[Start of Attachment]
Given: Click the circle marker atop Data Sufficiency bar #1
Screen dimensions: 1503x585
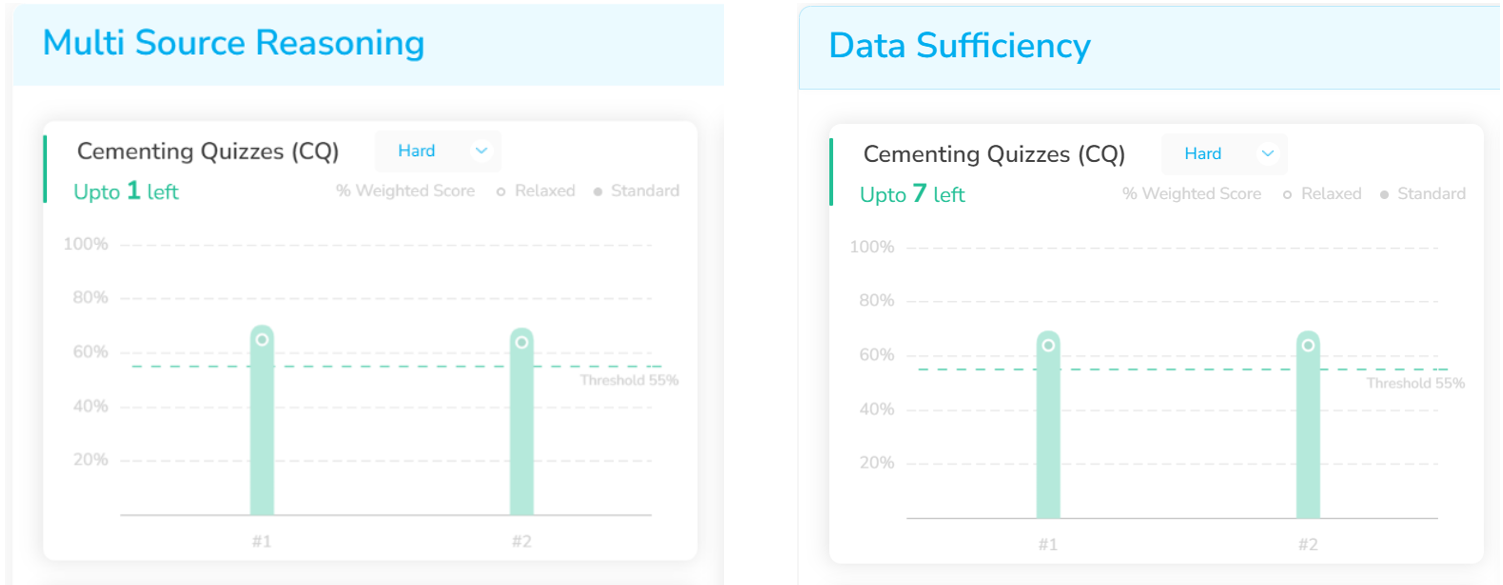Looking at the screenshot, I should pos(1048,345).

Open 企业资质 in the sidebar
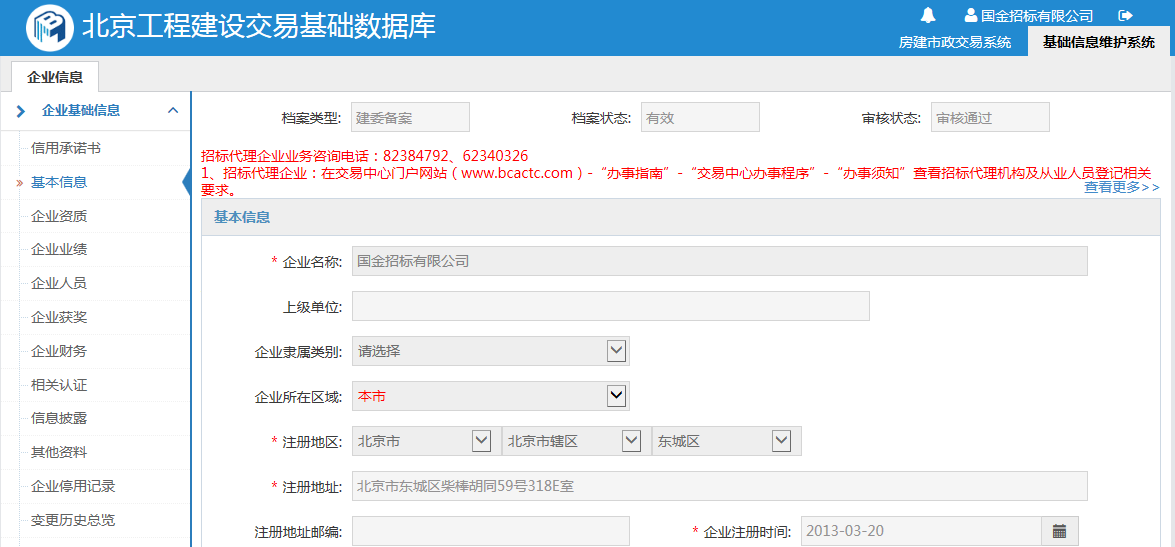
[End of Attachment]
[Start of Attachment]
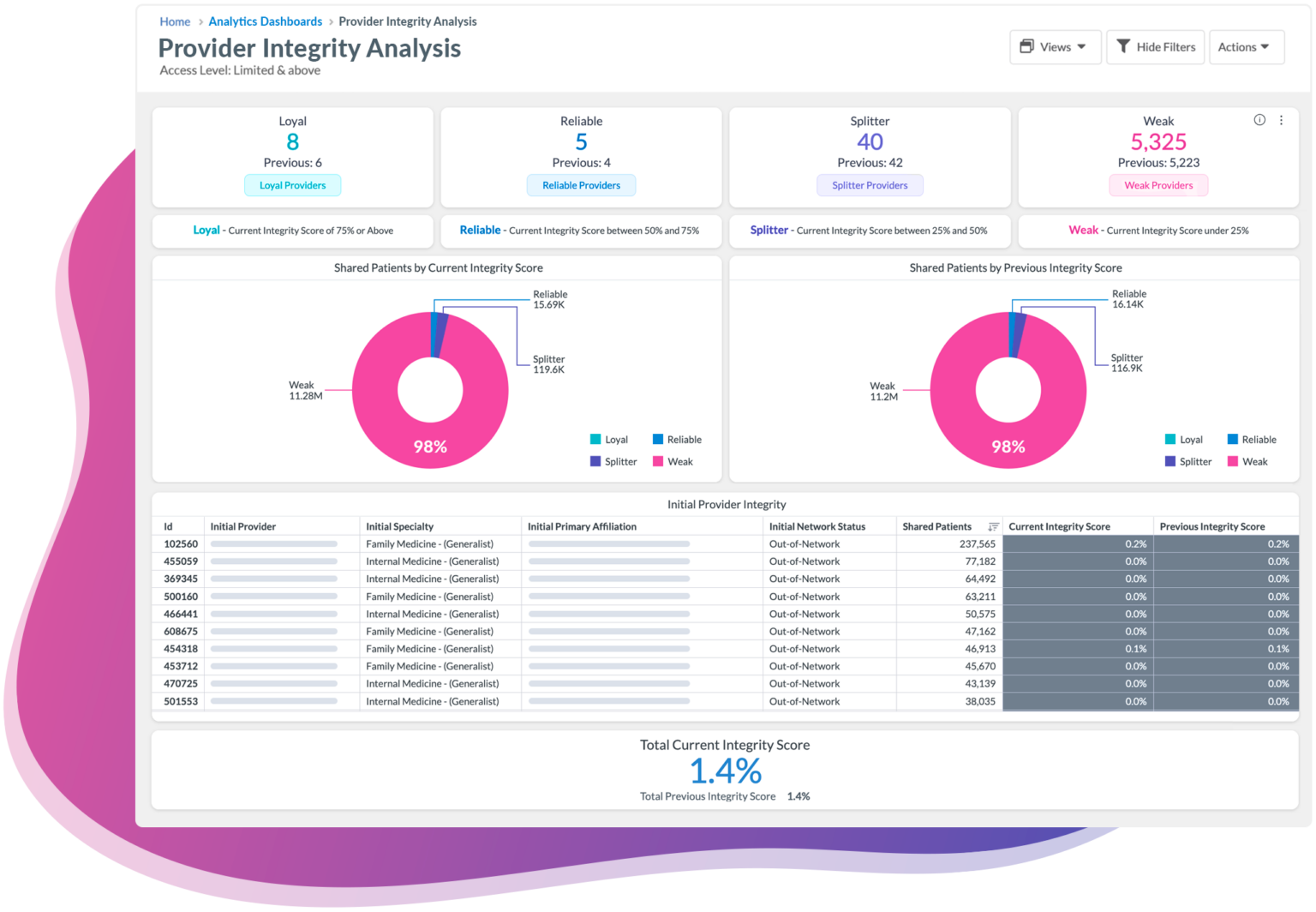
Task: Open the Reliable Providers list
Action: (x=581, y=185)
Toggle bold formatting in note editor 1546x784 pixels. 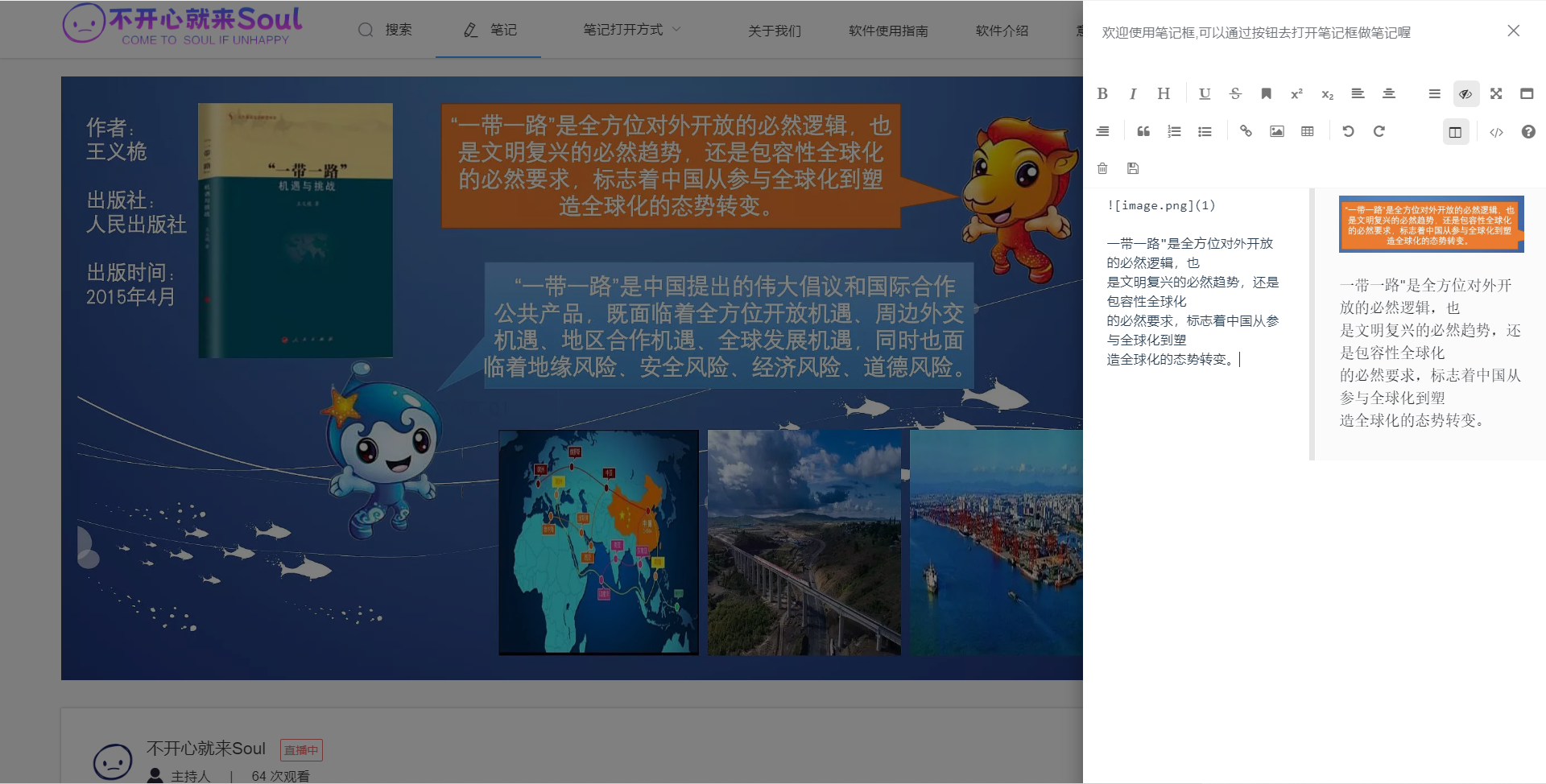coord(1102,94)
[End of Attachment]
An exact transcription is needed of the lines from the one with "Given: Click the" to the one with "Open 企业资质 in the sidebar" above, both ends included, with pictures left out.

Given: Click the circle marker atop Data Sufficiency bar #1
Screen dimensions: 1503x585
Looking at the screenshot, I should pos(1048,345).

Open 企业资质 in the sidebar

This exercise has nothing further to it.